Pesticides have percolated through the ground and into well water in at least 34 states - significantly more contamination than was previously reported by the federal government.About 90 percent of rural Americans get their drinking water from the ground. An estimated 13 million wells serve 117 million people nationwide.

The Environmental Protection Agency gathered test data from 45,000 wells and found that 5,500 of them were tainted with harmful levels of at least one pesticide.

The EPA had that information last February, but it issued a written report saying only 19 pesticides had been found in wells in 24 states. However, EPA officials verbally acknowledged that between 50 and 60 pesticides were found in 30 states.

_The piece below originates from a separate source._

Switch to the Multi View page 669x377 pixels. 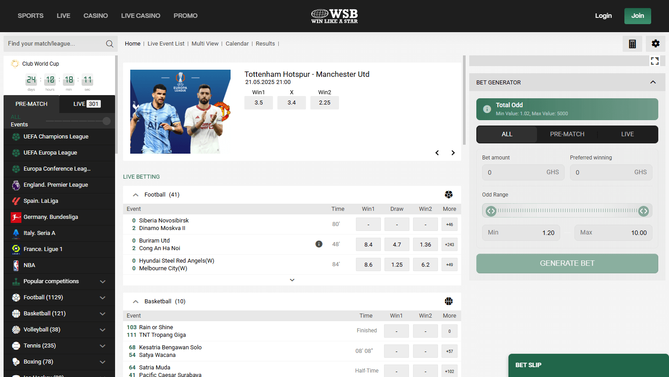click(x=205, y=43)
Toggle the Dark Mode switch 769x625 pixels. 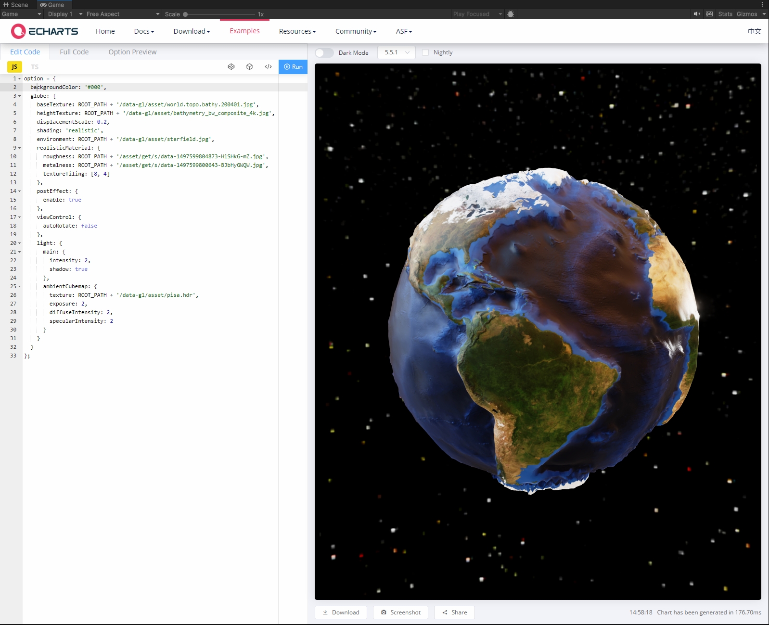(324, 52)
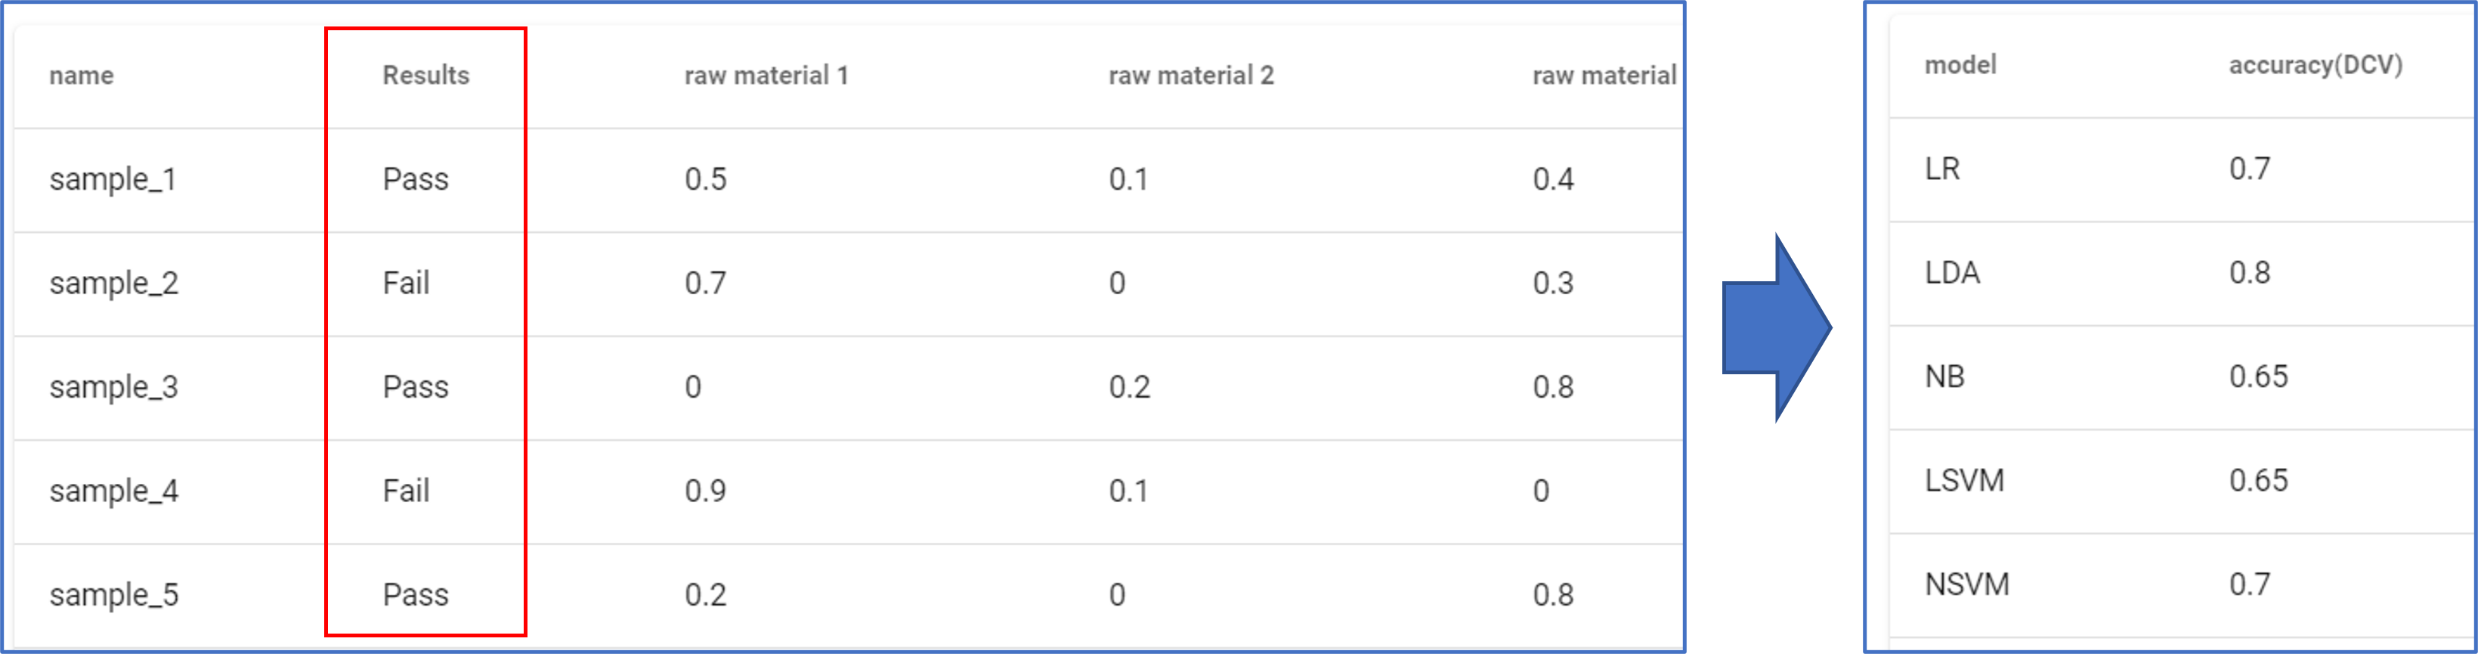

Environmental groups demanded to see the data earlier this summer. The Washington headquarters of Public Interest Research Group (PIRG) assembled the data in a report that is scheduled to be released today. PIRG came up with 73 different pesticides found in wells in 34 states.

An EPA spokesman told us the agency report in February used lower figures because it counted only the cases that had been "confirmed" by the federal government. "We are not trying to hide that issue at all," the spokesman said.

The EPA has promised to release its own updated numbers in October based on continued work to double-check the information. A groundwater contamination survey based on the EPA's own test data will not be completed until 1990.

While the EPA's written data may be conservative, the report from PIRG may lean a little too far in the other direction.

Some of the test information is not holding up to scientific scrutiny by the EPA, according to agency scientist, Patrick Holden. Even taking that into consideration, Holden said the final figures, to be released Oct. 1, will exceed the 19 pesticides in 24 states cited in the EPA's February report.

Sen. Dave Durenberger, R-Minn., and Rep. Jim Oberstar, D-Minn., introduced tough proposals last spring to control groundwater pollution. But the chances are slim that the bills will pass before Congress recesses in October.

The data from PIRG does not mean that one out of every four wells in the country is contaminated with a pesticide.

The data comes from 101 studies by state officials, chemical companies and research institutions, and they were focusing on problem areas. Nevertheless, the data indicates groundwater contamination is more widespread than previously thought.

Among other things PIRG reported:

- Of the 73 pesticides, at least 25 can cause cancer, 18 can cause birth defects and 14 can cause genetic damage.

- California, with 31 different pesticides in tested wells, led other states.

- Aldicarb, a chemical that can cause vomiting, stomach pain and blurred vision, was found in concentrations as high as 200 parts per billion in Wisconsin and 575 parts per billion on Long Island, N.Y.